Using the data that follows, return exactly the lines from the one that contains "Click the checkmark" through the one that contains "Open the 2023", ends included.

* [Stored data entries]
Start of Block

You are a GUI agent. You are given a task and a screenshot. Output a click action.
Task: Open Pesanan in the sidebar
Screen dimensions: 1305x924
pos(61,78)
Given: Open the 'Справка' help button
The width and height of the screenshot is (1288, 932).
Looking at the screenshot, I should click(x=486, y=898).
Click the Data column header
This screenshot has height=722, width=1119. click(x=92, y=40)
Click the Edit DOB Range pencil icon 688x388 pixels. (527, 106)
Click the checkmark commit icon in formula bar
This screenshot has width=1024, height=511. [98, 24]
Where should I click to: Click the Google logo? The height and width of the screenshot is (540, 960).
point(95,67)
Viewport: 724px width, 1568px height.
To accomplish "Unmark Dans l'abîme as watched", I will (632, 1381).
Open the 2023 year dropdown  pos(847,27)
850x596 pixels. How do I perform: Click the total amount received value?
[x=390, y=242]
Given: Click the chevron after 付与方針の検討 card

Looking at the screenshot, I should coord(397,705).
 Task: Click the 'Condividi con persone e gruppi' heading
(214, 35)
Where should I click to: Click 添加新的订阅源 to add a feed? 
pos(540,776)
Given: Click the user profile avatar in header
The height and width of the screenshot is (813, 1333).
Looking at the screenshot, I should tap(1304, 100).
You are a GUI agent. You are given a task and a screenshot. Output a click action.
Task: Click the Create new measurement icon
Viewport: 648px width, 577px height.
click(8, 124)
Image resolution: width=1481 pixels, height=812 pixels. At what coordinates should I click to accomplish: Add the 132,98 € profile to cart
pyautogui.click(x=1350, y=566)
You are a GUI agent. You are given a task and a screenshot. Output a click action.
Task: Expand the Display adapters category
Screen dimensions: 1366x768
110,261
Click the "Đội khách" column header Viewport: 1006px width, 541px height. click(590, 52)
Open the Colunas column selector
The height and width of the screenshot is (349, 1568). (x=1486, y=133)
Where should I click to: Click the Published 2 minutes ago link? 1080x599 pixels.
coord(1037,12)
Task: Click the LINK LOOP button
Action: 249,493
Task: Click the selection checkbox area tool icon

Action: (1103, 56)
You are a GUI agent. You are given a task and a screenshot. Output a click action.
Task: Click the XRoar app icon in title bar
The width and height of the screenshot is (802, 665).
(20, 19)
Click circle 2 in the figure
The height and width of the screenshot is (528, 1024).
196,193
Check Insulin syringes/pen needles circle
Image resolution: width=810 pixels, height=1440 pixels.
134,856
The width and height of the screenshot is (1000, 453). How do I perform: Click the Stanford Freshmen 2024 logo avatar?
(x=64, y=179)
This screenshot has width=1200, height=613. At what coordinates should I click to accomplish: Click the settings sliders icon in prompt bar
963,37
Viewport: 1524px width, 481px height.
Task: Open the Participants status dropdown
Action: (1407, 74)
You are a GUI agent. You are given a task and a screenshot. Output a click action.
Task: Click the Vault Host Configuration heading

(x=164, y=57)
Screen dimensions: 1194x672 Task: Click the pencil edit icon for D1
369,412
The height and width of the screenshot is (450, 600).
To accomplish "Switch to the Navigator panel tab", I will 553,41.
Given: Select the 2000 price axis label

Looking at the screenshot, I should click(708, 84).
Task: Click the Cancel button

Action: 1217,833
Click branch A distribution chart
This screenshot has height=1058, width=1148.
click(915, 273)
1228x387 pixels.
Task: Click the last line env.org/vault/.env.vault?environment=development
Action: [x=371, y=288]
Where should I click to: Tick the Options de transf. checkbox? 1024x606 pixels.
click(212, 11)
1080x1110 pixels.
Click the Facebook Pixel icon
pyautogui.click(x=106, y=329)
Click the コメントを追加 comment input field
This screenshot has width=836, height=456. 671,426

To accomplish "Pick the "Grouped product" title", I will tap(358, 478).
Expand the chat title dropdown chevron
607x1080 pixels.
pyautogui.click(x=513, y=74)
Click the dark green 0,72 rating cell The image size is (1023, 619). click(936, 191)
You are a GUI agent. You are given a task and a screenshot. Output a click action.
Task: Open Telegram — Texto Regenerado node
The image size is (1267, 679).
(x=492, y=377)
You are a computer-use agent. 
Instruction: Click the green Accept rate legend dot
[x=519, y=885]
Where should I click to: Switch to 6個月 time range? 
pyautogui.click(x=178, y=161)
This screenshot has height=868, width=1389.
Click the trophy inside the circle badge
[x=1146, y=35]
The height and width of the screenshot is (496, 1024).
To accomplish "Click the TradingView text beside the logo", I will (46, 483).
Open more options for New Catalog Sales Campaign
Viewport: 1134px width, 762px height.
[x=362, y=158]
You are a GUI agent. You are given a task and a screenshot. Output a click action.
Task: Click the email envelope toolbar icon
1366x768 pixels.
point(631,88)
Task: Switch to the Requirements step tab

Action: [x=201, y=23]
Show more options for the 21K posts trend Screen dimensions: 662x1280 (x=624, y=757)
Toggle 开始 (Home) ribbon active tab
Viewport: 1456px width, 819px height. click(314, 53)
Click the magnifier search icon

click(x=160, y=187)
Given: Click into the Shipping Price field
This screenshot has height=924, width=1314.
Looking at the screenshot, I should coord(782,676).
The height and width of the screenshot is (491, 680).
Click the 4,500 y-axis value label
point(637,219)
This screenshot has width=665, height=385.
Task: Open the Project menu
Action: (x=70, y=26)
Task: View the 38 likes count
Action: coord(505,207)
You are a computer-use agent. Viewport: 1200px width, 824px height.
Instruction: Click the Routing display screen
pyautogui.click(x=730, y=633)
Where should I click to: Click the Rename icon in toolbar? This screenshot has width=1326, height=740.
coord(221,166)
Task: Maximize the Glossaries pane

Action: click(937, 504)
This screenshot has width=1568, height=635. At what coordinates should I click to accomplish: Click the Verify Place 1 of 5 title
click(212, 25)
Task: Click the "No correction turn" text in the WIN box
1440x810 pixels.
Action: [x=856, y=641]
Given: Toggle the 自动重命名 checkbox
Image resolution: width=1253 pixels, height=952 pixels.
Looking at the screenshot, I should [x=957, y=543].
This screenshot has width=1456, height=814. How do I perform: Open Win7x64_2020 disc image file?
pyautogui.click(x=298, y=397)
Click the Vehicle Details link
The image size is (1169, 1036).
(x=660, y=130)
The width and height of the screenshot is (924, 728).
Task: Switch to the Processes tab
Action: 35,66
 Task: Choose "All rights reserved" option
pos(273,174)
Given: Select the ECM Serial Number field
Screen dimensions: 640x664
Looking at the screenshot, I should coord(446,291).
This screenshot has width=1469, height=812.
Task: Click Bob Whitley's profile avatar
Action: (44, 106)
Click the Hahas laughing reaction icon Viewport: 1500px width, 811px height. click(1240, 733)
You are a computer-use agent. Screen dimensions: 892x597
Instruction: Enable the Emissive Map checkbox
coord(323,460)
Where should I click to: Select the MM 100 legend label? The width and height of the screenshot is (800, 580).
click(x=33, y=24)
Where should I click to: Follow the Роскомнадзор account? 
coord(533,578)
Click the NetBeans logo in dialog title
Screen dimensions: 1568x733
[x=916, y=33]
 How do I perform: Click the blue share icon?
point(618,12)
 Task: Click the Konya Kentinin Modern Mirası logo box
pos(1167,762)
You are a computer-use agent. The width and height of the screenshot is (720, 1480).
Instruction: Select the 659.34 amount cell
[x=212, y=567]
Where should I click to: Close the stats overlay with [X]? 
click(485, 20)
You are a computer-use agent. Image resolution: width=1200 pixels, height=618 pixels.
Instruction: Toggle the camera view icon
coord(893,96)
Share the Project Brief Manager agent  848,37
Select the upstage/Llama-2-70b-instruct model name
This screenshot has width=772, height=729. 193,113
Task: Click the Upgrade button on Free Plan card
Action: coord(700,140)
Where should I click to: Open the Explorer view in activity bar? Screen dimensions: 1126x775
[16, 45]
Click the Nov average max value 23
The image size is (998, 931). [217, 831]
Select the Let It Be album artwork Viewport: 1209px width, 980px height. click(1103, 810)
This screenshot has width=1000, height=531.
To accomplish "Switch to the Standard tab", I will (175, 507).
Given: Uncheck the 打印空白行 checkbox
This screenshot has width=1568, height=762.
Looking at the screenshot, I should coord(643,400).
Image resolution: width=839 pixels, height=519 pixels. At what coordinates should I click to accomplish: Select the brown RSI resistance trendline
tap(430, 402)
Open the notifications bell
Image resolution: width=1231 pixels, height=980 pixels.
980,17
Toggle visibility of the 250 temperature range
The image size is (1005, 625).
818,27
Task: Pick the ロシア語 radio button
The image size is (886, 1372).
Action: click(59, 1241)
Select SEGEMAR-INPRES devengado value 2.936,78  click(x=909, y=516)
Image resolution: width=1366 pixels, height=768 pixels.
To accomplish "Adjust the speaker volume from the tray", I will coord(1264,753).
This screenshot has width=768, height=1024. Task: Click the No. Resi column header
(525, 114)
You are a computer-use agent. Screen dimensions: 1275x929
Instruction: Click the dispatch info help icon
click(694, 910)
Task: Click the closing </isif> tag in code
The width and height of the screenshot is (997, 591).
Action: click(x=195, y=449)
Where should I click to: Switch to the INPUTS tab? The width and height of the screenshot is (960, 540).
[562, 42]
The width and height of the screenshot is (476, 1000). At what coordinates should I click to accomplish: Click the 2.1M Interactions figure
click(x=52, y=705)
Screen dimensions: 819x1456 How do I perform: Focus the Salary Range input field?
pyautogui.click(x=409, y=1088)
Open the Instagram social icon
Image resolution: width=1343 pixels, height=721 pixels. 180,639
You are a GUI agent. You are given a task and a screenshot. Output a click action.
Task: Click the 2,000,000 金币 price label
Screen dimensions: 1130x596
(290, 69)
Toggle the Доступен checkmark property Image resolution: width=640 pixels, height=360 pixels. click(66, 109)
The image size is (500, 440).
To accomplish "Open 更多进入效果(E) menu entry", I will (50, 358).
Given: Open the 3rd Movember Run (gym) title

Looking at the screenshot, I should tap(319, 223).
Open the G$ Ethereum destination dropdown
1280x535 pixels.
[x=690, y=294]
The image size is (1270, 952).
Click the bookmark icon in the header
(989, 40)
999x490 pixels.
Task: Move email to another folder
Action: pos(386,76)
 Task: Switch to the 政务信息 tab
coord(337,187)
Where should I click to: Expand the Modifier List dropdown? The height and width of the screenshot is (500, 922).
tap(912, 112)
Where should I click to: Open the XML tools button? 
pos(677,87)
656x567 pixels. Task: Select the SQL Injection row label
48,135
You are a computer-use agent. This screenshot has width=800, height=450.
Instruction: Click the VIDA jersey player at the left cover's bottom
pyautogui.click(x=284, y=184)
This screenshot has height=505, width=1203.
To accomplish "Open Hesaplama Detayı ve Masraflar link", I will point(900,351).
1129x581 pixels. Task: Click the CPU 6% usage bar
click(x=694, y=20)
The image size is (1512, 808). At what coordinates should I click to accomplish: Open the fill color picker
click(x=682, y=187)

End of Block

* [Result of this task]
Click the checkmark commit icon in formula bar
This screenshot has width=1024, height=511. [98, 24]
Where should I click to: Click the Google logo? The height and width of the screenshot is (540, 960).
point(95,67)
Viewport: 724px width, 1568px height.
To accomplish "Unmark Dans l'abîme as watched", I will (632, 1381).
Open the 2023 year dropdown  pos(847,27)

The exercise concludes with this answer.